STATE COLLEGE, Pa. — As is the custom for James Franklin, he was mostly unwilling to talk about injuries to his players, in this case, those from Saturday’s loss to Iowa.
But when someone asked him Wednesday night to comment on Hawkeyes coach Kirk Ferentz’s thoughts about his fans booing Penn State players going down with injuries after a play, saying “they smelled a rat,” Franklin eagerly pulled notes out from his pocket and started speaking.
For the next five-plus minutes, the coach of the Nittany Lions, his voice frequently rising, asked fans of Penn State and Iowa to “take their fan hats off” and listen to his thoughts about “what I believe and what I think” about the continuing controversy and “what’s good for football in my opinion, college football.”
“I’ve got tremendous respect for the University of Iowa,” Franklin said at his weekly post-practice availability. “I’ve got tremendous respect for their fans. It was a hell of a game in a tough environment. I’m not making excuses. I’m just stating how I see the facts.
“Let’s talk about injuries. Put yourself in the shoes of a parent. Your son is down on the field for an injury and the stadium is booing them. We didn’t just boo that, we booed balls falling off tees in the wind [prior to a kickoff]. I don’t know who we were booing for that. We weren’t gaining an advantage off that.
“But your son is down on the field with an injury and I just told you [defensive tackle] PJ Mustipher is done for the year and we’re booing. Is that good for college football? Is that good for college football? From a strategy standpoint, would it be strategic for us to tell people PJ Mustipher to go down and fake an injury? One of our best players? One of our starters? One of our captains? Does that make sense? If you were going to do it, you wouldn’t do it with your starter, your captain.”
Franklin announced earlier that Mustipher, who had been named Wednesday as a semifinalist for the Rotary Lombardi Award given to the nation’s top offensive or defensive lineman, would miss the rest of the season. He did not specify the injury, but Mustipher appeared to injure his left knee on the fifth play of the game.
At his weekly news conference Tuesday, Ferentz called the booing “probably a reaction to … there were a couple guys that were down for the count and then were back a play or two later. Our fans aren’t stupid, they’re watching, they know what’s going on.”
In addition to Mustipher, quarterback Sean Clifford, safety Jonathan Sutherland and running backs Devyn Ford and John Lovett did not return to the game after being injured.
Franklin did not discuss their status other than to say of Clifford, “He’s doing everything he possibly can to get back as soon as he possibly can and go from there. What he’s dealing with is not uncommon at the quarterback position.”

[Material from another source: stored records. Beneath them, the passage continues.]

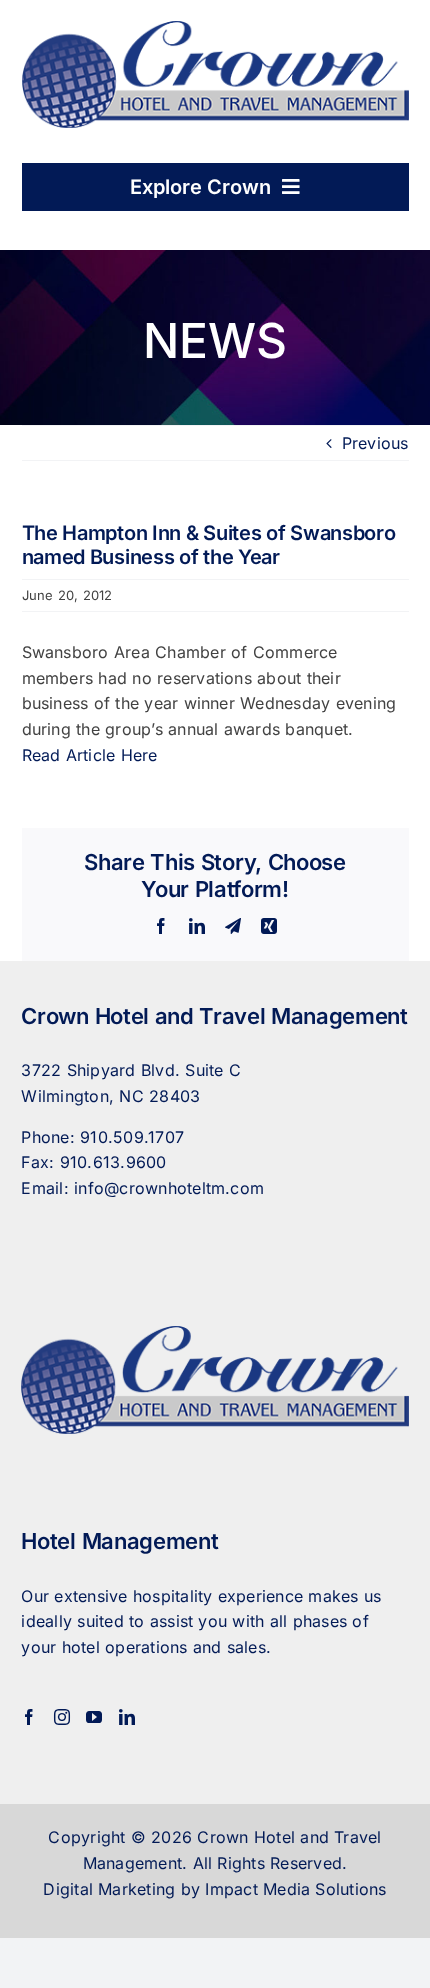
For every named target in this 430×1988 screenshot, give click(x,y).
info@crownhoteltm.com (169, 1188)
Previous (375, 443)
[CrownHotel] (215, 29)
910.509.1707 (132, 1137)
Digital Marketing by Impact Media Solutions (214, 1889)
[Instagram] (62, 1717)
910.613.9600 (113, 1162)
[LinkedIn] (127, 1717)
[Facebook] (29, 1717)
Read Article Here (90, 755)
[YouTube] (94, 1717)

Three defensive players — end Arnold (A.K.) Ebiketie, safety Jaquan Brisker, and tackle D’Von Ellies, who replaced Mustipher — left the game with injuries but eventually returned.
“Would it make sense for the backup defensive tackle — we’ve already lost our starter — to send him out of the game for a play? I don’t think so,” Franklin said. “A.K., maybe our best defensive player, and his [injury] probably looked the worst. He went down, maybe it was because he plays so hard, he was cramping. But am I going to tell A.K. to go down and not play a play on defense? Does that make any sense? Brisker, he went down twice against Wisconsin. They didn’t boo him.”
Franklin said in his 11 seasons as a head coach — eight at Penn State and three at Vanderbilt — staying down after plays to slow the opposing offense “has not showed up.” He said the strategy doesn’t make sense against a team that huddles before a play as Iowa does.
“So it was a physical game,” he said. “And how it may have looked, I get it. I’m telling you, we don’t coach it, we don’t teach it. And did it look that way because there were a bunch of injuries in the game? I get it. There was a bunch of injuries in the game. But 70 percent of our guys never returned.
“I wasn’t attacking the University of Iowa. I’m trying to protect college football. I don’t think that’s the right thing for our game. I’ve got tremendous respect for their program, for their head coach, who’s been doing it a long time.
“But I felt like after the game, I had to say something because when I’ve got my starting D-tackle PJ Mustipher, down on the field and he can’t play for the rest of the season; he’s my captain, and they’re booing him? I don’t think anybody would feel good about that.”